After careful examination of the docking, post-docking analysis and ADME/tox (Adsorption, distribution, metabolism, excretion and toxicological) properties of the natural compounds, STOCK1N-69160 was chosen as an ideal drug candidate against SARS-CoV-2 (PLpro); therefore, to investigate the validity of the docking data, the docked complex of STOCK1N-69160 with PLpro was subjected to 30 ns MD simulation. Root mean square deviation (RMSD) provides information about a protein concerning its backbone structure [54]. The RMSD for STOCK1N-69160-complex was found to be approximate 0.44 nm and small initial fluctuation was observed, which was stabilized after 0.5 ns due to the reduction in amplitude of fluctuation with time. The protein in Apo-state, however, achieved stabilization between 0.7 ns and 2.5 ns (Fig. 3a).To observe the dynamic behaviour of residues of different complexes of PLpro, atomic positional fluctuations of backbone residues of each PLpro was computed. The root means square fluctuation (RMSF) gives information about the dynamic behaviour of residues. The complexes have less fluctuation depicting a lower degree of flexibility in backbone residues. Fluctuations only occur between 1900–2000 and between 2300–2400 (Fig. 3b). The Rg (radius of gyration) was also calculated for the STOCK1N-69160-complex and PLpro in apo-state to assess the compactness of the complex and protein structure. The Rg range of the STOCK1N-69160 bound PLpro complex is between 2.37 and 2.52 nm. This complex appeared to be stable between 0 and 20 ns. In Apo-state, the significant fluctuation was observed towards the end of the simulation, which corresponds to a decrease in Rg values (2.4–2.25nm2) (Fig. 3c). The compartment of the hydrophobic core of the PLpro crystal structure was examined by investigating the change in solvent-accessible surface (SASA). The SASA range of STOCK1N-69160 bound complex lies between 156 and 180 nm2. This complex showed stability all through the duration of the simulation (Fig. 3d). Additionally, unbound PLpro structure showed large fluctuation between 20 and 30 ns.
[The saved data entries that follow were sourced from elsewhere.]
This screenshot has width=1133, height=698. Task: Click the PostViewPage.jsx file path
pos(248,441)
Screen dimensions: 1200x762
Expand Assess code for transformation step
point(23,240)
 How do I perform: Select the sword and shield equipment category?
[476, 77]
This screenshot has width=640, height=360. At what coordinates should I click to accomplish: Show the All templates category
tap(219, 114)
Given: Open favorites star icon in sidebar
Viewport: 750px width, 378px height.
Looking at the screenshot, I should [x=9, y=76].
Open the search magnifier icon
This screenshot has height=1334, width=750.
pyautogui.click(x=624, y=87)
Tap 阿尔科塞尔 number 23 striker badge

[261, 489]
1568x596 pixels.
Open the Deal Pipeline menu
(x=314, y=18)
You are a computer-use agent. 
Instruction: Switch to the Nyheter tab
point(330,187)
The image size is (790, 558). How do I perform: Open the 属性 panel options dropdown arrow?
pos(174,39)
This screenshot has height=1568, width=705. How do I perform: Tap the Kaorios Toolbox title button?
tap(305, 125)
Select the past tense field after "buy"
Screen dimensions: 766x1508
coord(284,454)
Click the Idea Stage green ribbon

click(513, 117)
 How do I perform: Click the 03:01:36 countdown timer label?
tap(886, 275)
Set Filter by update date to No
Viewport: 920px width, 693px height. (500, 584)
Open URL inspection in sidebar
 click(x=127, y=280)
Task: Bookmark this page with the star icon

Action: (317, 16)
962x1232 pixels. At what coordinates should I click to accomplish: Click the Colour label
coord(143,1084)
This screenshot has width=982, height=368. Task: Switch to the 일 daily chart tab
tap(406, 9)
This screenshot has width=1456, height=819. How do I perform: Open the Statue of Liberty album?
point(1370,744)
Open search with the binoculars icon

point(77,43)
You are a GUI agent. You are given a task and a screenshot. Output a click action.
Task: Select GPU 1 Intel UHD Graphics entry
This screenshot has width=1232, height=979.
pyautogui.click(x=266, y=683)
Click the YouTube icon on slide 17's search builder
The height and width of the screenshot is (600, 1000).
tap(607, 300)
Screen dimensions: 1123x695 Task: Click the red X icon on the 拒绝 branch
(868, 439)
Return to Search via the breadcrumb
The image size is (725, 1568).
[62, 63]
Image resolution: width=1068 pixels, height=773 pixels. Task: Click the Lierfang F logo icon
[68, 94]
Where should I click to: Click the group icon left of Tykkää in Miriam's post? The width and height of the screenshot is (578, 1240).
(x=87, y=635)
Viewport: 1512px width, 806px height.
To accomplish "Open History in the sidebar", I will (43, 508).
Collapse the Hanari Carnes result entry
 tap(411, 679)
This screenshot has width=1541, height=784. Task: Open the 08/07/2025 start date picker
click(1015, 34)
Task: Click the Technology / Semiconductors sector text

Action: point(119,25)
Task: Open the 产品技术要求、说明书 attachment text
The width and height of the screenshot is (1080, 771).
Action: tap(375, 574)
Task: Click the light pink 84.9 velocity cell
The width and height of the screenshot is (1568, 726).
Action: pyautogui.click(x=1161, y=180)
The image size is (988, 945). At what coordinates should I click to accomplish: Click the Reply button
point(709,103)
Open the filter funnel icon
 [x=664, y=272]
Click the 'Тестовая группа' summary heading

The total number of hydrogen bonds produced during the simulation period of 30 ns is illustrated in Fig. 3e.

Fig. 3
figure 3

a The RMSD of the backbone atom of 3e9s (SARS-CoV PLpro) in Apo (red) and bound state (black) over a time period of 30 ns denoting a value of 4.4 Å, b RMSF plot of backbone atoms of 3e9s (SARS-CoV PLpro) in Apo and bound state over a time period of 30 ns, c Radius of gyration (Rg) plot of Apo SARS-CoV PLpro (Black) compared to complexed state (Red) for 30 ns Simulation, d solvent accessible surface (SASA)of STOCK1N-69160 bound PLpro complex with respect to the unbound (apo) reference structure, e The total number of the hydrogen bonds produced during the simulation period of 30 ns

Conclusion

Molecular docking studies, ADME/tox and MD simulation, were performed with ~ 50,000 selected natural compounds from IBS database to evaluate prospective antiviral agents against SARS-COV-2. The analysis revealed 8 top docked compounds which were further filtered by post docking analysis. Significantly, STOCK1N-69160 satisfied all the parameters investigated such as docking score, glide energy, ADME/tox and trajectories analysis. We, therefore, propose that the inhibitory potentials of STOCK1N-69160 against PLpro of SARS-COV-2 should further be explored in the subsequent wet experiment. This study facilitates the initiation of the SARS-COV-2 discovery process for antiviral activity.